I would like to share a selection of my favorite tools that I use when throwing on the pottery wheel. The list could have been longer to include other equipment pieces such as weighing scales, mirror but I tried to keep it down to bare minimum.

Porcelain Bottle and Beaker

Number 1 – Pin Tool


The pin tool has many uses, I use it most frequently to get rid of air bubbles, to trim edges, to remove excess clay from rims and to score.

Number 2 – Kidneys


Named after the shape. I have quite a selection that I will use. The metal ones are great for cleaning up surfaces particularly after the clay has dried a little. The plastic ones are great to use when the clay is wet, and as they come in different strengths you can select the right one depending on what clay you are using. Having a selection of different shapes, sizes and flexibility is useful too.

Number 3 – Boards


A selection of boards is ideal. I have some marine ply that can be fitted to the wheel head to throw on and I have a selection of MDF boards that are covered in cling film – this stops bases drying too quickly, which can be problematic for porcelain.

Number 4 – Wooden Hand Tool

Wooden Hand Tool

Wooden tool – Word of warning I never use any metal tools on the wheel head, the noise is like fingernails scratching down a blackboard.
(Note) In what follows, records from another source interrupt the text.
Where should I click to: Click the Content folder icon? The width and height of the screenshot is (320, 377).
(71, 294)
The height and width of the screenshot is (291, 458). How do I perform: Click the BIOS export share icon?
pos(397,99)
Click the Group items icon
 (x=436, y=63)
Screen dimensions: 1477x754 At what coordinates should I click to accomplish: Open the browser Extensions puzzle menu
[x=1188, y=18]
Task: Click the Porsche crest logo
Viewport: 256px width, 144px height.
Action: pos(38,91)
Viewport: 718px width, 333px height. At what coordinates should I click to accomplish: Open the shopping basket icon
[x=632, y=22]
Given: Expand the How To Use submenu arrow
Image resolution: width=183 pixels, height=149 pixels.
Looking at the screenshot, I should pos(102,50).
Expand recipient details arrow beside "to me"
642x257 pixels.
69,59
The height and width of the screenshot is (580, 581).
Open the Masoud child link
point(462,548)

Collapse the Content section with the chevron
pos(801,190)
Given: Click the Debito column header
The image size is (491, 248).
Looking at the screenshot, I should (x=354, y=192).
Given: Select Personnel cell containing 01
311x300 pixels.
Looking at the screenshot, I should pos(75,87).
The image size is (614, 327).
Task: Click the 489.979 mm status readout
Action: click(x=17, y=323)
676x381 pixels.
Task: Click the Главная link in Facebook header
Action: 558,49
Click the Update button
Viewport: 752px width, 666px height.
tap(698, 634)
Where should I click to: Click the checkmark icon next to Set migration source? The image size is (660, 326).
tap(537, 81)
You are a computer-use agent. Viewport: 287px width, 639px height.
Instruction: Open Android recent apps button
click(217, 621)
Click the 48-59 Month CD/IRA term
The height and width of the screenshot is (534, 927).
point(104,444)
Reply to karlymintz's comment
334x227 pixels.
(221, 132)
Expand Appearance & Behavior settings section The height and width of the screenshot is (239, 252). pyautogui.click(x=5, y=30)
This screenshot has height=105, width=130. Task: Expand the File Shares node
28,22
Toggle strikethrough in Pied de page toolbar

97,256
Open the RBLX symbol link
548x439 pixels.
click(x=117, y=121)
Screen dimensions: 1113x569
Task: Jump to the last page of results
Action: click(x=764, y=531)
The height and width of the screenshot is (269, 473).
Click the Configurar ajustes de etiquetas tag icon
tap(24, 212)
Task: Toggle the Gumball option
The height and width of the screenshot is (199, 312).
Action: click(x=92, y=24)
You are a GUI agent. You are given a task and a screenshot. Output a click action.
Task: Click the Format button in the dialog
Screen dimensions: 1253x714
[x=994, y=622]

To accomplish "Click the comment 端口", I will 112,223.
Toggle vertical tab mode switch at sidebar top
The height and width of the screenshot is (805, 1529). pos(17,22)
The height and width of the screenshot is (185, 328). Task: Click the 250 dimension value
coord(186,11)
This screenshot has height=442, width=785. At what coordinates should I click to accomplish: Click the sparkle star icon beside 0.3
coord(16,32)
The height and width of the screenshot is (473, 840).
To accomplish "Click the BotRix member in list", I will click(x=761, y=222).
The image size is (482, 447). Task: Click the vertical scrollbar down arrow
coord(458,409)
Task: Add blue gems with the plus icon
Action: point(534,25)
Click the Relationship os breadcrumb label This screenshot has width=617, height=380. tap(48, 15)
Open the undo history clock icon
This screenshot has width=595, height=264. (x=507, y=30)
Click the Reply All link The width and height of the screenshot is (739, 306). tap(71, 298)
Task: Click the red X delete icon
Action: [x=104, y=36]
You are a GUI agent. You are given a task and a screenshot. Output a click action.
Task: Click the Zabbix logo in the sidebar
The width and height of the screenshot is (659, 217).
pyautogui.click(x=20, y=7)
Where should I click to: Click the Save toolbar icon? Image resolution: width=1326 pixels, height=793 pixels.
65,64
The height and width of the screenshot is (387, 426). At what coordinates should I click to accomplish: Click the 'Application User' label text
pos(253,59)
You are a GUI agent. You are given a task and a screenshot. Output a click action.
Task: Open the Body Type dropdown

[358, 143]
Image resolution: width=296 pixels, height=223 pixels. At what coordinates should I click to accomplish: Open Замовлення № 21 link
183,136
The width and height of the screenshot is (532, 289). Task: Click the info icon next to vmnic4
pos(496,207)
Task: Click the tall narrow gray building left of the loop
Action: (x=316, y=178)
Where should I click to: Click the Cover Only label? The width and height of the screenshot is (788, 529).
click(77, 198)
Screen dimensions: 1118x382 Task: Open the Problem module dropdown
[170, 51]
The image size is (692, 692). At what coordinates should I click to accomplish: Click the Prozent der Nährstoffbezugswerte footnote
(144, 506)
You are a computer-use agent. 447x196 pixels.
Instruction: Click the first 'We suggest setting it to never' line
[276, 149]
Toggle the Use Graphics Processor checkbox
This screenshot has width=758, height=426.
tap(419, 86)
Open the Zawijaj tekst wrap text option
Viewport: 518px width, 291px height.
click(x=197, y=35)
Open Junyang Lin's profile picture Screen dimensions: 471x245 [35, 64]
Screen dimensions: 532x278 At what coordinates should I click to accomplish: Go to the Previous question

These wooden tools are relatively inexpensive making them ideal as they do need replacing over time as the wood wears down. They are nice to hold and leave subtle marks, as opposed to sharp edges.

Number 5 – Sponges


Sponges – I have a selection for different clean up purposes. A baby sponge for throwing as it fine so doesn’t leave too much texture on the surface. For smaller, hard to reach area’s I use a wedged make up sponge that is even smoother.  And (not photographed) a sponge on a stick – an essential piece of kit when throwing tall forms and wanting to reach water in hard to reach area’s. 

Number 6 – Wire

Wire Tool

As I mainly throw porcelain I like to use a really thin wire to remove the freshly made work from the wheel head. I have another wire kept near to where I wedge the clay to wire off fresh clay from the bag.

And this is all my favorite tools. I hope have found this helpful and that new potters get some start up tips. Do get in touch if you have any questions.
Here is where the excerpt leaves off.